Set exercise 1
Rewrite the rows as a numbered list, starting at the row that contains "You are a GUI" and ending with the last row, leaving out blank lines and any pictures.

The weighted average duration of our renewable customer license commitments for the quarter was greater than four years, reflecting a mix of contracts, including the impact of a large contract renewal. As a result, we now expect average duration for fiscal 2013 to be greater than three years.

Turning to expenses, Q2 total GAAP costs and expenses were $420 million, which included $32 million of amortization of intangible assets and $16 million of stock-based compensation. Q2 total non-GAAP costs and expenses were $365 million an expected year-over-year increase, due primarily to increases in headcount and expenses from our recent acquisitions.

Non-GAAP operating margin was 27% for the quarter and 26% for the first half of fiscal 2013. As we mentioned last quarter, we expect total non-GAAP expenses to be skewed towards the second half of the year. This is simply due to timing of expenses, such as employee compensation, some hiring that shifted to the second half, and traditionally higher Q4 expenses. However, for all of FY '13, we are still on track to expand our non-GAAP operating margin by approximately 100 basis points over FY '12 levels. Our ongoing goal continues to be a focus on operational efficiency with annual operating margins moving solidly into the mid-20s.

Working data
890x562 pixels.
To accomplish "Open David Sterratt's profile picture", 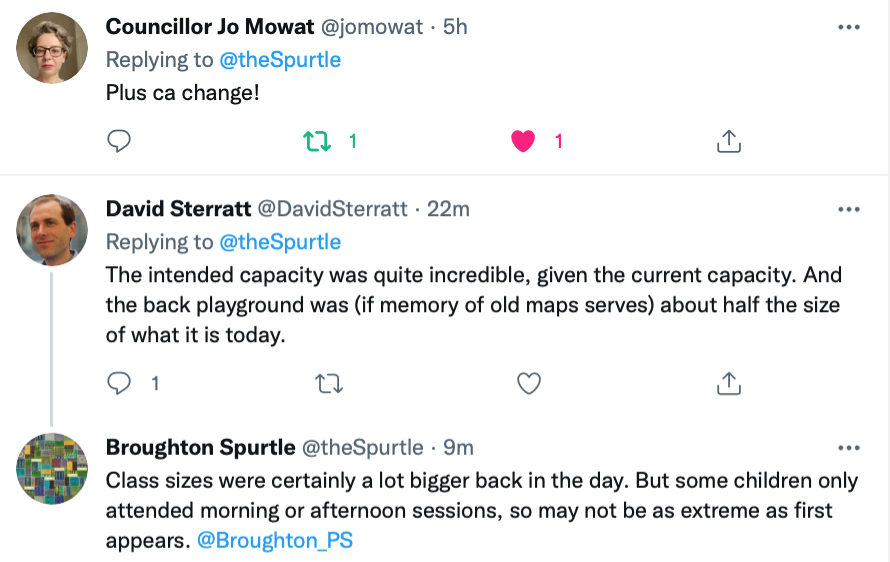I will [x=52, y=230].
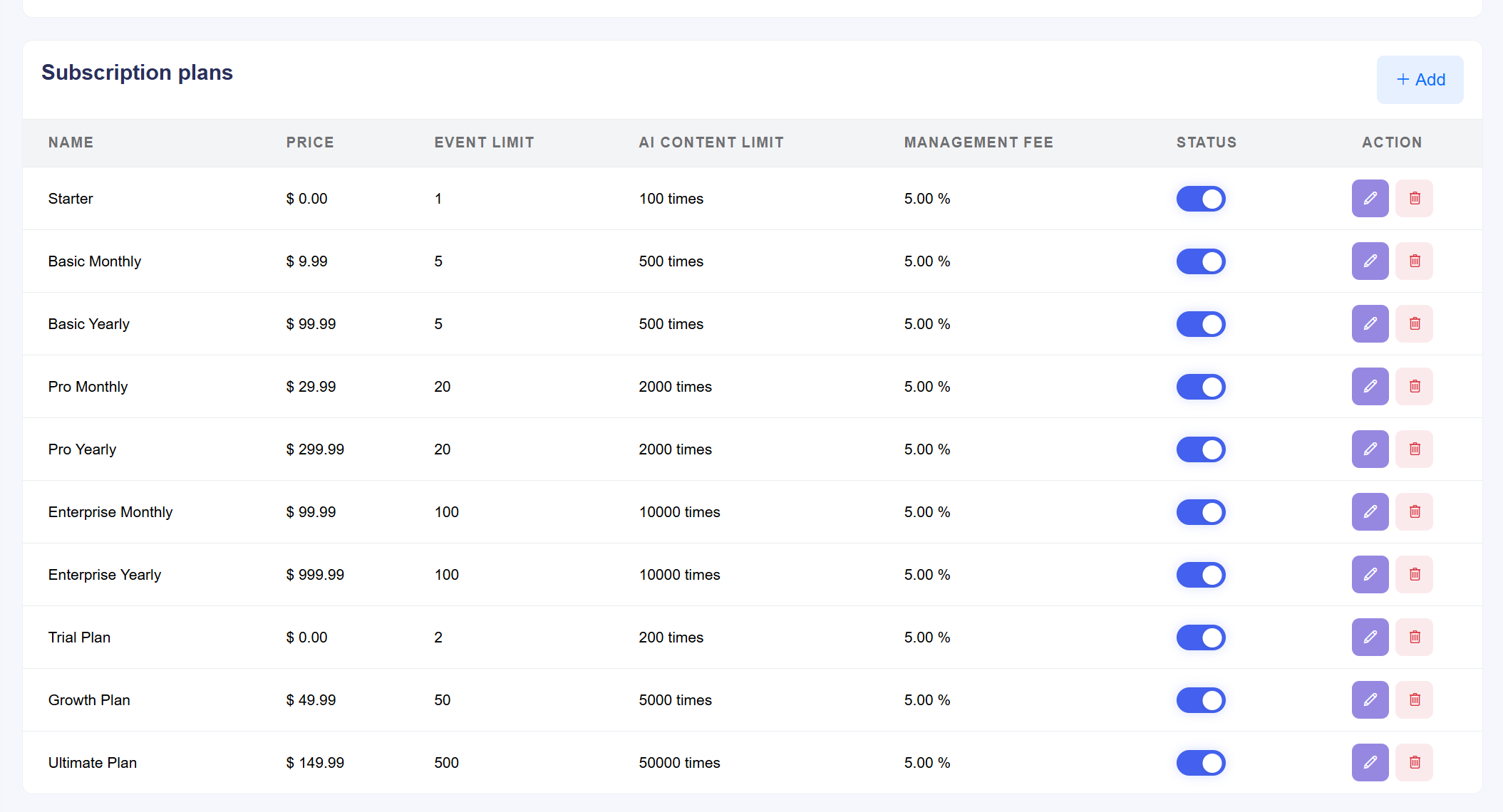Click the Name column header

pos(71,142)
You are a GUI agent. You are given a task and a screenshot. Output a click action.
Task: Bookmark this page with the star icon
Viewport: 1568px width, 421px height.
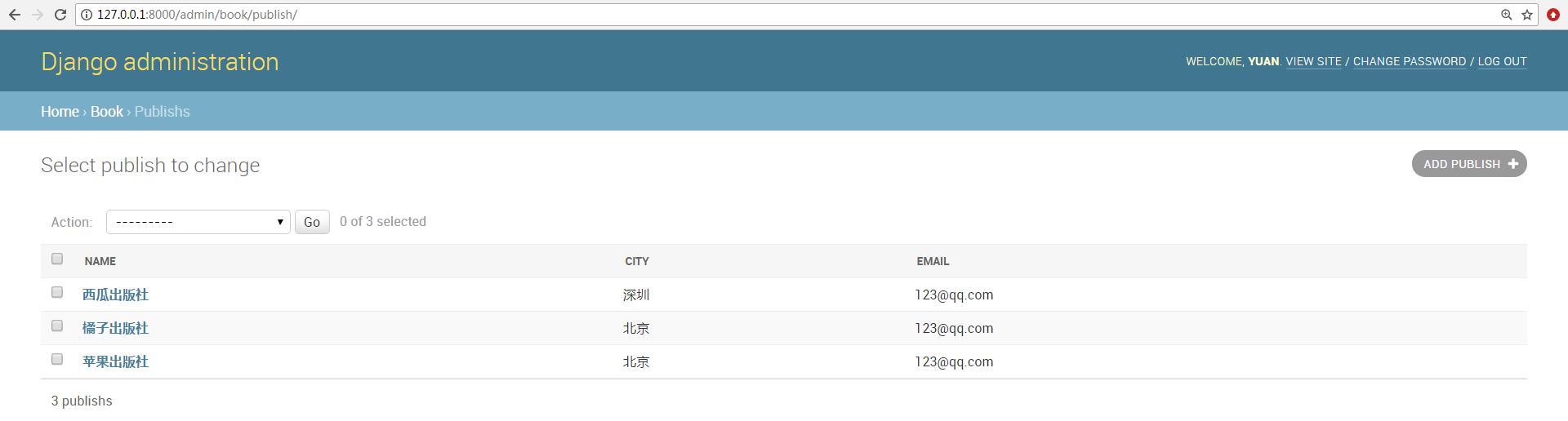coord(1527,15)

Set exercise 2
Continue the quarterly earnings commentary above from its last sentence.

Written answer 1
1. You are a GUI agent. You are given a task and a screenshot. Output a click action.
2. Task: Bookmark this page with the star icon
3. Viewport: 1568px width, 421px height.
4. coord(1527,15)

Written answer 2
Turning now to earnings, GAAP earnings per share were $0.44. Non-GAAP earnings per share increased 25% to $0.66, slightly exceeding our target range, driven by expenses at the lower end of guidance and higher than expected other income. We are raising our annual EPS guidance to reflect our strong second quarter results and our confidence in the rest of the year.

Our non-GAAP tax rate was 24% for the quarter and we continue to think that a non-GAAP tax rate of approximately 23% is a reasonable estimate for FY '13, reflecting the benefit of the R&D tax credit for FY '12 and '13. As a reminder, the reinstatement of the R&D tax credit has an impact of approximately $0.09 to FY '13 non-GAAP earnings.

Turning now to our cash and balance sheet items. During the quarter, we generated $134 million in cash from operations and are raising our operating cash flow target for the year to $375 million to $400 million. We paid back $7.5 million of our outstanding term loan, leaving a remaining balance of $120 million. We also purchased 1 million shares of Synopsys stock for $35 million and have approximately $237 million remaining on our current share repurchase authorization. As a result, we ended the quarter with cash and cash equivalents of $681 million, with 39% onshore and 61% offshore. We'll continue to optimize the use of our strong cash flow, whether on M&A, debt reduction or stock buybacks.

DSO declined 6 days sequentially to 46 days and we ended Q2 with 8,195 employees, with about one-third in lower-cost geographies.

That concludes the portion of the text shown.